The elaborate anatomy of hands and feet is shaped by coordinated formation of digits and regression of the interdigital mesenchyme (IM).

A failure of this process causes persistence of interdigital webbing and consequently cutaneous syndactyly.

Bone morphogenetic proteins (BMPs) are key inductive factors for interdigital cell death (ICD) in vivo.

NOGGIN (NOG) is a major BMP antagonist that can interfere with BMP-induced ICD when applied exogenously, but its in vivo role in this process is unknown.

We investigated the physiological role of NOG in ICD and found that Noggin null mice display cutaneous syndactyly and impaired interdigital mesenchyme specification.

Failure of webbing regression was caused by lack of cell cycle exit and interdigital apoptosis.

UnexpectedlyNoggin null mutants also exhibit increased Indian hedgehog (Ihh) expression within cartilage condensations that leads to aberrant extension of IHH downstream signaling into the interdigital mesenchyme.

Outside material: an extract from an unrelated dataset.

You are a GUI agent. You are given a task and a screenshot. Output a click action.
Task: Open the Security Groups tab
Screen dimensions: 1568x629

A converse phenotype with increased apoptosis and reduced cell proliferation was found in the interdigital mesenchyme of Ihh mutant embryos.

Our data point towards a novel role for NOG in balancing Ihh expression in the digits impinging on digit-interdigit cross talk.

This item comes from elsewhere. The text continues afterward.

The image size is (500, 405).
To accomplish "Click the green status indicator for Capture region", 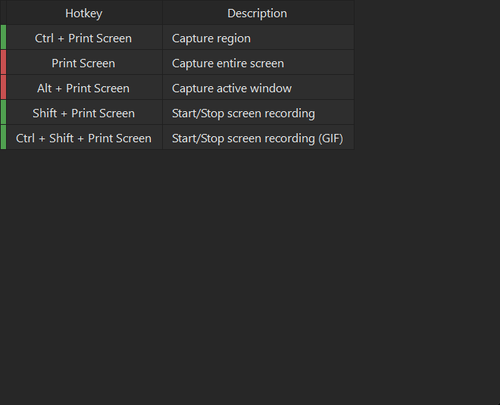I will pyautogui.click(x=3, y=37).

This suggests a so far unrecognized physiological role for IHH in interdigital webbing biology.

Programmed cell death is a biological process essential for progressive sculpting and structuring of the developing autopod.

Controlled cell death is evident in marked areas of the limb mesenchyme, primarily the anterior apoptotic zone (AAZ), posterior apoptotic zone (PAZ) and the interdigital apoptotic zone (IAZ).

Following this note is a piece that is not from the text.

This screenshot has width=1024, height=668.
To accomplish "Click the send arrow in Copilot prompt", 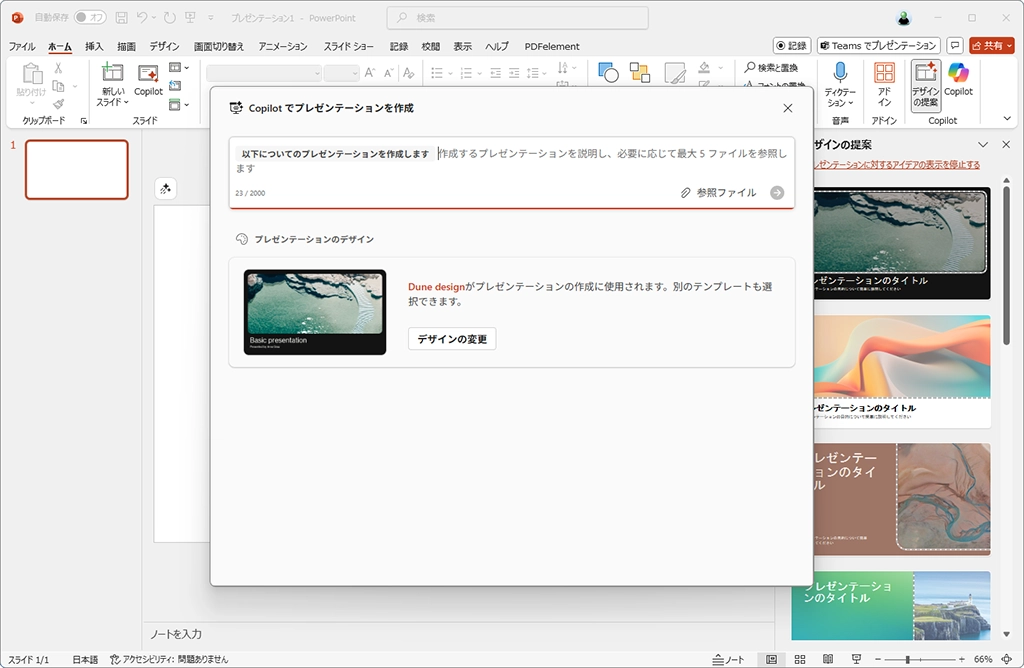I will pyautogui.click(x=777, y=193).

During the development of digits, the undifferentiated interdigital mesenchyme (IM) undergoes cell cycle withdrawal, senescence and apoptosis, which is crucial for individualization of digits and differential digit elongation.

Concomitantly, the initial digit condensations form and elongate by local recruitment of mesenchymal progenitors to a cartilage fate through elevated SMAD-dependent BMP signaling in antagonism with Wnt/β-catenin signaling.

In summary, this study argues that syndactyly in Noggin null embryos is directly caused by an intrinsic defect in interdigital mesenchyme cell fate regarding cell cycle withdrawal and apoptosis induction, but is not secondary to ectopic chondrogenesis.

Opposing effects on interdigital apoptosis and proliferation in Nog and Ihh mutants support the view that IHH signaling from the condensation may have a direct role in regulating interdigital cell fate and that the upregulation of IHH signaling in Noggin mutants is causative for the defect in interdigit regression.